Academic AI research is increasingly built on open-source foundations. The models and datasets researchers cite reveal who's driving innovation, and where the ecosystem is heading. A year-end analysis of Hugging Face Daily Papers offers a lens into this landscape.
Daily Papers, curated primarily by AK (Ahsen Khaliq) and the research community, showcase cutting-edge AI research on Hugging Face. By tracking which models and datasets appear in these papers, we can measure the impact of open-source AI in academic work and the preferences shaping the open-source community. The data captures 6,524 papers featured in the year 2025, referencing 9,154 unique models and 3,206 unique datasets.
Examining the top 20 providers, who have contributed 447 datasets and 2,176 models, reveals a surprisingly diverse ecosystem. No single organisation dominates. OpenMed is in the lead with an overall score of 10.4%, thanks to a strong showing in model references at 11.7%. They are followed by Qwen (representing the Alibaba consortium) at 9.7%, Unsloth (9.7%), MTEB (8.5%), NVIDIA (8.5%), and OpenGVLab (7.5%). The long tail is extensive, showing that organizations contribute hundreds of models and datasets that researchers actively use.
Thus, this distribution challenges the typical tech narrative. Private companies, academic institutions, individual developers and international consortia all participate meaningfully. NVIDIA's presence, on the other hand, spans not only compute infrastructure but also open models. OpenGVLab contributes vision-focused research from Shanghai, and individual contributors such as Mungert (based in the UK) and the Japan-based LLM-jp consortium comprise an active international community of over 1,000 researchers from universities and corporations, demonstrating global participation.

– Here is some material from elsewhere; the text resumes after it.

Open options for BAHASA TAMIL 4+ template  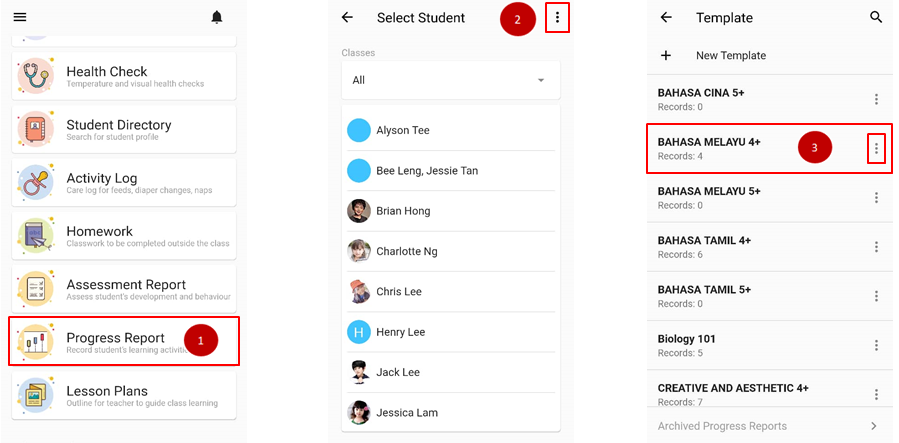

However, the dataset landscape shows more concentration. MTEB, a framework for evaluating embeddings and retrieval systems across languages, significantly dominates with 35.9% of references. This is followed by a more distributed set of contributors, including Common Pile (researchers collecting public domain data for LM training), NVIDIA, and GreenNode (an AI infrastructure company in Southeast Asia).
A striking pattern emerges: researchers cite models far more frequently than datasets (roughly four times as many model references as dataset references, in the top 20 shown in the Sunburst chart). Yet, specific dataset frameworks like MTEB achieve outsized influence, dominating over a third of all dataset citations. This suggests that foundational evaluation tools matter enormously for standardising research practices.

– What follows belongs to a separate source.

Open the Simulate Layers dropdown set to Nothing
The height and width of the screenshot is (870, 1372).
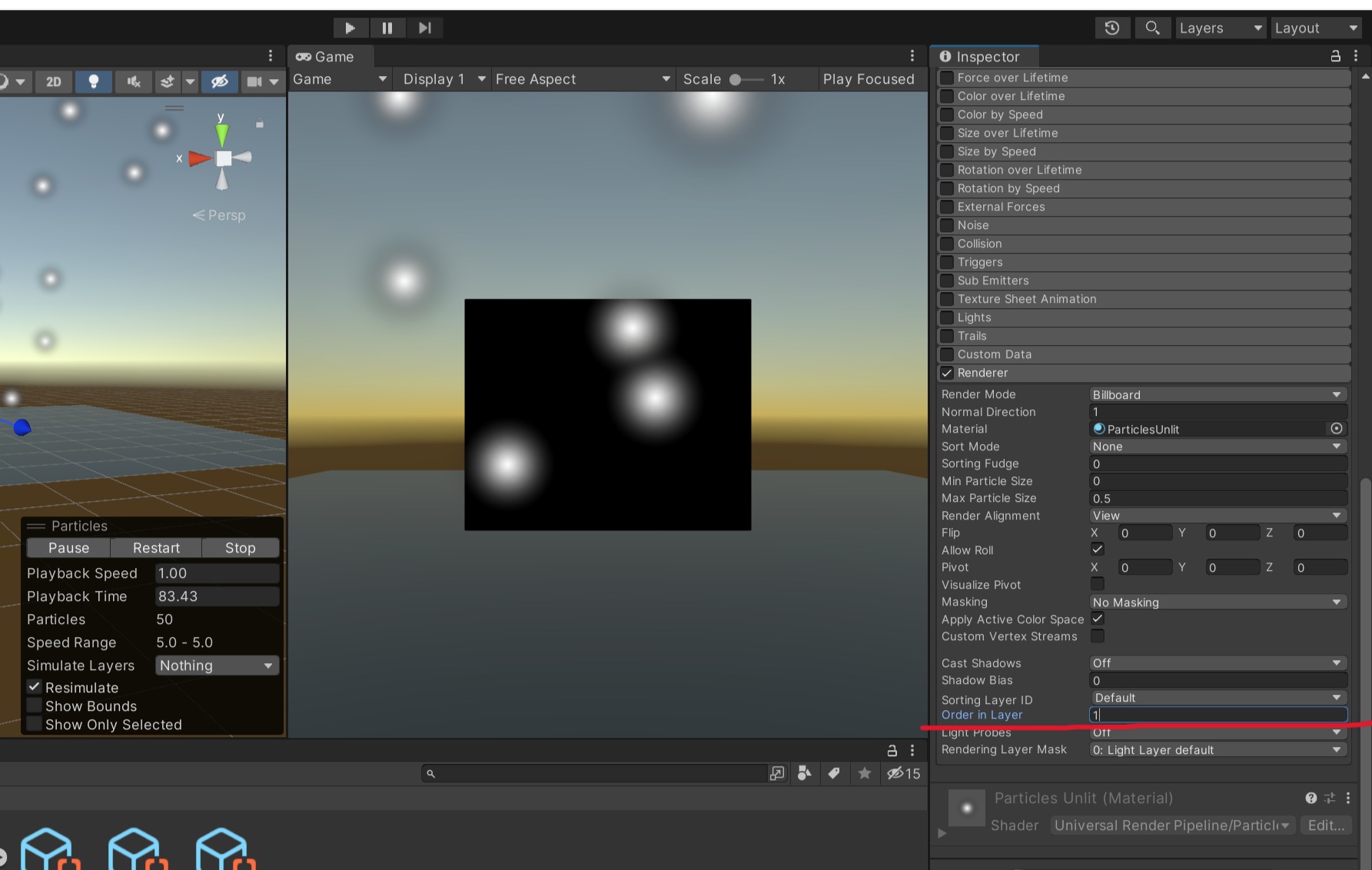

The medical AI sector shows particularly strong open-source adoption. OpenMed, dedicated to healthcare AI, maintains a significant presence, with their focus on biomedical named entity recognition and clinical reasoning reflecting academic medicine's embrace of open tools.
What's most notable isn't who leads, but how distributed leadership is. In the community-curated open-source AI research, Microsoft is absent and Google barely makes an appearance, ranking 20th in terms of model occurrences (56), albeit through their DeepMind Lab. Instead, impact is fragmented across dozens of contributors. This isn't a sign of weakness - it's a sign of resilience. When many organisations build foundational tools, the ecosystem becomes harder to control and easier to extend.
The international dimension reinforces this. However, this could change as foundation models become more expensive to train. For now, though, academic AI research draws from a genuinely diverse technical base, where a non-profit medical AI initiative and an AI infrastructure start-up in Southeast Asia can be as important as major tech companies. This diversity may well be open source's most important contribution.
Note: The outer ring displays the top 10 most-referenced datasets/models for the top 20 providers, sized by citation count. The CSV export includes all items from the top 20 providers.